# Lichtenberg Burning (High voltage) for Pens?



## randyrls (Dec 16, 2016)

At our December Woodturners meeting a member of our club demonstrated burning Lichtenberg figures on turning bowls and flat work.

I wonder if anyone has done this on a pen?


----------



## mark james (Dec 16, 2016)

IAP member Michael Anderson did a demo last year at the MPG.  I saw him last month at a tool show at Hartville Hardware.  He has been very busy with other matters, so I am unsure of how much more he has done recently.  The blanks were very impressive.


----------



## Charlie_W (Dec 16, 2016)

If you mean like is......my answer is yes.

This was my entry in one of the contests at MAPG 2016 earlier this year.
The pen and base are cherry with a black ebonite Nib. Finish is tung oil finish and buffed.


----------



## jttheclockman (Dec 16, 2016)

here are some cool effects on a different medium. 

What are Lichtenberg Figures, and how are they Made?


----------



## LR9788 (Dec 16, 2016)

I make a lot of other wood products and have been intrigued by Lichtenberg burning but the high voltage scares the crap out of me.


----------



## mark james (Dec 16, 2016)

Charlie_W said:


> If you mean like is......my answer is yes.
> 
> This was my entry in one of the contests at MAPG 2016 earlier this year.
> The pen and base are cherry with a black ebonite Nib. Finish is tung oil finish and buffed.



THERE IT IS!!!

I was looking for this link, but had to leave before I could finish my search and post it!

FWIW:  Seeing the pen in person, it is a beautiful piece of artistry.  The burning itself, but also the rest of the execution on the pen.  Very unique and it was a pleasure to see it.


----------



## endacoz (Dec 16, 2016)

I now have all the parts to make my own.  I have a microwave transformer and I also have a Neon Light transformer ( a littler safer,)   

I was just wondering how the brass tube would react if done on a normal pen kit.


----------



## Charlie_W (Dec 16, 2016)

Mark,  Thanks so much for the kind words!
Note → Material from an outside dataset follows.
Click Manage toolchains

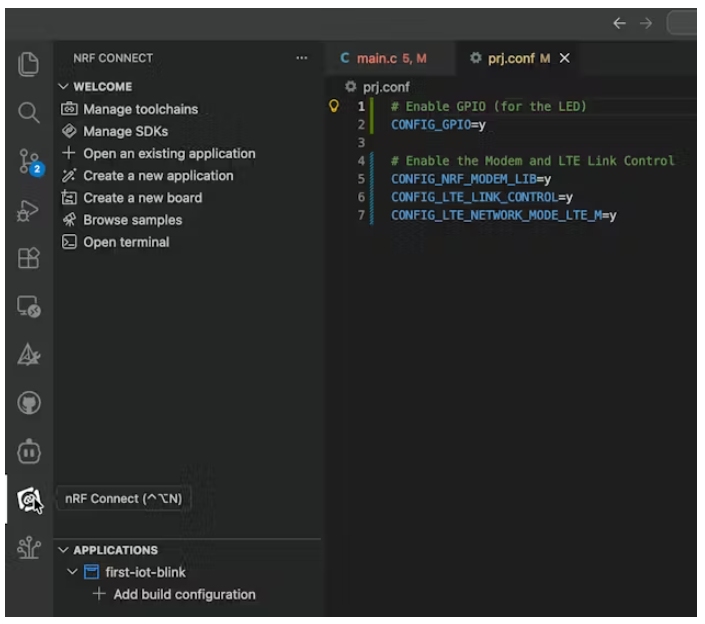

It was a fun pen to create.

As a matter of fact, just last night, our woodturning club had our annual Tips & Tricks meeting and I showed the jig I made to be able to turn the hole in the sphere for the pen and to turn the foot.

Here was my original post with some extra posts.
Enjoy!

http://www.penturners.org/forum/f13/outside-mapg-box-140925/


----------



## Skie_M (Dec 16, 2016)

endacoz said:


> I now have all the parts to make my own.  I have a microwave transformer and I also have a Neon Light transformer ( a littler safer,)
> 
> I was just wondering how the brass tube would react if done on a normal pen kit.



Do not make contact with the brass barrel if at all possible ... and make sure you do not get it wet with the salt solution either!  You only want to wet the areas you intend to enhance with the burned lightning image, and on a pen barrel that would be just the outer surface.


Just be careful with any high voltage source ... they can, and have, killed people before and will continue to do so for some time...


----------



## Charlie_W (Dec 16, 2016)

*CAUTION*

I feel compelled to post this caution and clarification in light of a previous post.

The pen I show was zapped WITHOUT the tube in the pen...WOOD ONLY.

I HAVE NOT and WILL NOT try this process on a blank with a brass tube.

Please DO NOT attempt any process you may be unsure of.

Be Smart.......Be Safe
Turn Smart....Turn Safe


----------



## BeeAMaker (Feb 1, 2017)

I have only turned 2 pens and I was already wondering if I could do this!

We do Lictenberg Burning at the MakerHive every now and then.
3D printed stand and a Laser cut box (sorry for the jerk motion)










Definitely will give it a try


----------